Metadata
In order to make a collection of articles, it is necessary to know their titles, authors and publication information. This may not be particularly controversial, but the effort needed to provide this extra information (metadata in the language of information scientists) can seem like a particular burden when faced with the prospect iof entering a backlog of publication information. Of course, a backlog of publications is exactly what a new user of an eprint archive faces, and so precisely those users who are feeling the most daunted about using an unfamiliar piece of software to perform a new task have a particular burden facing them.
Some institutions may choose to provide support for users in this task (see under mediation), but whether or not this is the case, it is important to understand what information is required and why.
First of all, consider the case of a simple Web search engine such as Google. When you make your files available on the Web, you don't need to fill out Google form describing its contents. Instead, Google automatically discovers the existence of the file and automatically indexes all the words in the document. This makes the process of entering new information on the Web much easier, but means that the search for a document is quite naive. By contrast, a search for an academic paper is usually performed against the author, title and year of publication. With Google, it is impossible to tell whether a word is part of the name of the author of the article, of one of the articles in the bibliography, or just a random part of the text. The string "1994" could be the year that the article was published or the page number.
The purpose of accurate metadata is to make searches accurate, so that you can be confident that the article that you are provided is the article that you are looking for, not just one that sounds like it. EPrints tries to minimise the information you are required to enter (and different sites will have different requirements for different purposes) but the following information is required:
Author names
Author names are perhaps the most important piece of metadata about an article because the surname of the first author is one of the most significant distinguishing pieces of information about a paper. As a self-archiver, it is likely that the name is either yours or that of one of your colleagues. Although it sounds patronising to emphasise it, please make sure you know how to spell this name! In particular, please be consistent with
- initials — how many names do you have? Which initials do you record on your papers? Make sure you use the same initials in the paper and the metadata.
- prefixes — are you known as "de Souza" or "deSouza"
- do you use diacritical marks or an ASCII sanitized spelling?
Paper title
If possible, cut and paste the title of the paper directly from its contents. There may be some probelematic issues regarding the formatting (for example, sub- and super-scripts in a chemistry article, or italic formatting for a mathematical expression). It is important to realise that the metadata is a database record - its purpose is searching, not printing. The best course of action is to provide text that reflects the meaning of the title, without trying to duplicate its appearance. However it may be common in some communities to use explict markup (e.g. physicists would naturallly put the TeX makup for mathematics; it is unlikely that philosophers would use explicit RTF codes).
Publication status
This one piece of information marks the difference between an article that has successfully been through the peer-review process and those that have not (or not yet). Please ensure that this information is added after a paper has been accepted!
Year, issue number, page number
These three numbers are all significant in distinguishing citations of similar sounding papers.

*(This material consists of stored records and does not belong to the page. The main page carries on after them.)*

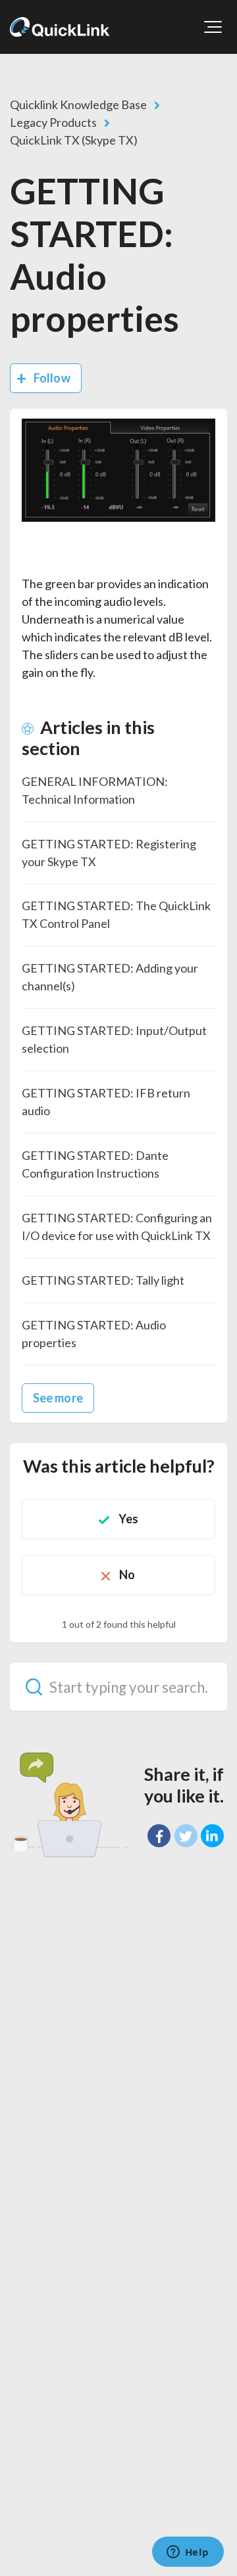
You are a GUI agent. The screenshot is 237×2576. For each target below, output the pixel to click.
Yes (128, 1518)
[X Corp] (186, 1835)
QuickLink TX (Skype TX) (74, 140)
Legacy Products (53, 122)
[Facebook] (159, 1835)
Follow (52, 378)
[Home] (59, 27)
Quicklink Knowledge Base (78, 104)
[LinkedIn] (212, 1835)
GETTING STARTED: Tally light (103, 1280)
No (127, 1574)
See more (58, 1398)
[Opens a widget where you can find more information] (187, 2553)
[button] (213, 27)
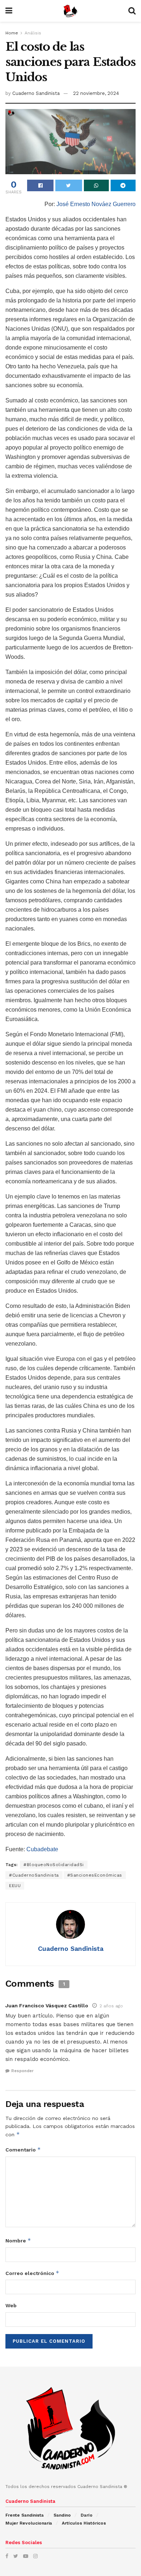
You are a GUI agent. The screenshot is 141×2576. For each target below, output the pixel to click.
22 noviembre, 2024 (96, 93)
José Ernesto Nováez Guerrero (96, 204)
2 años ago (111, 2005)
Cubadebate (42, 1849)
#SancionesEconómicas (94, 1875)
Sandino (62, 2515)
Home (11, 32)
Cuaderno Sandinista (36, 93)
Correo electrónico (32, 2273)
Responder (22, 2071)
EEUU (15, 1885)
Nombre (18, 2240)
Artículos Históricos (84, 2523)
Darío (87, 2515)
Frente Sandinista (24, 2515)
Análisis (33, 32)
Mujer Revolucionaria (28, 2523)
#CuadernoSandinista (34, 1875)
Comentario (23, 2149)
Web (11, 2305)
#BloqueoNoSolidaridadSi (54, 1864)
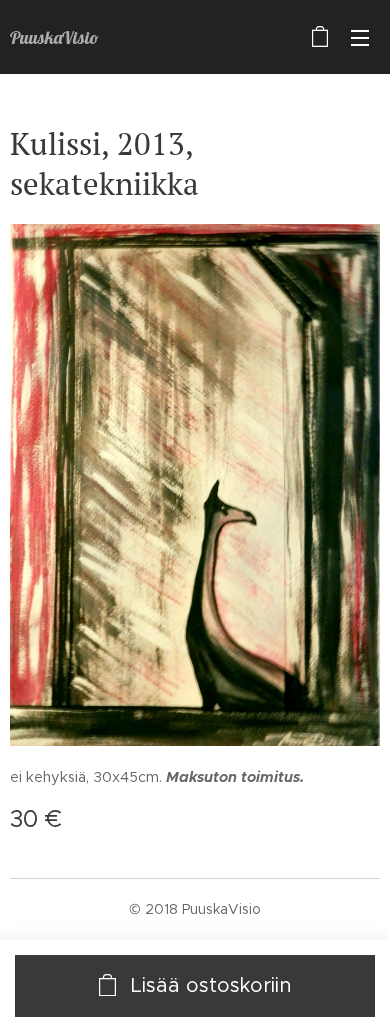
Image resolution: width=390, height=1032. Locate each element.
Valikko (360, 37)
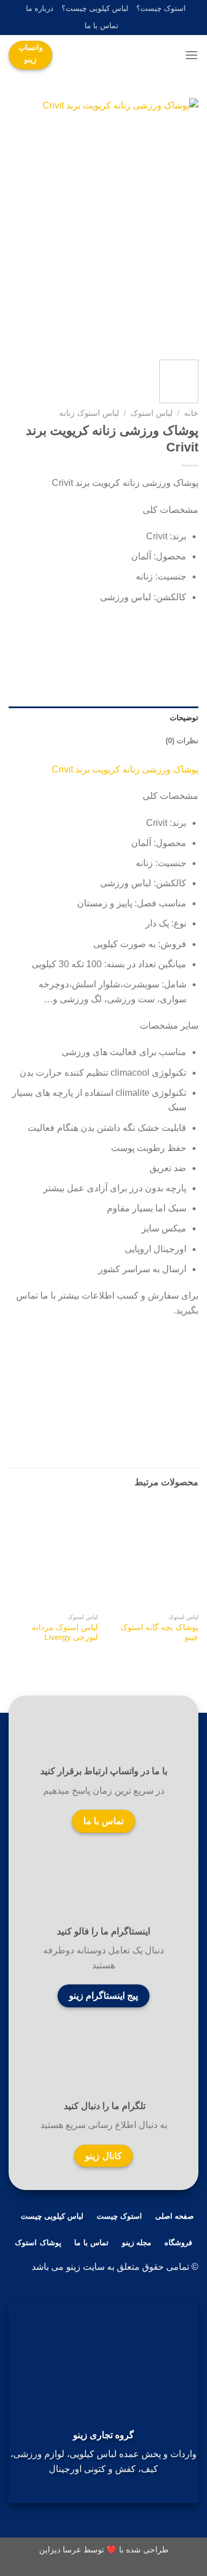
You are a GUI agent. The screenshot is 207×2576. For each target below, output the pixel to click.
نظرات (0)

The drawback with them is that they are not known until well after the paper has been accepted for publication and hence a long time after the eprint has been deposited. Please make sure that you return to the eprint record and add this information when it becomes available. If your institution uses the eprint archive to drive its publication auditing or to automatically produce staff CVs, then this information will be crucial (and will save you the effort of having to provide it in other contexts).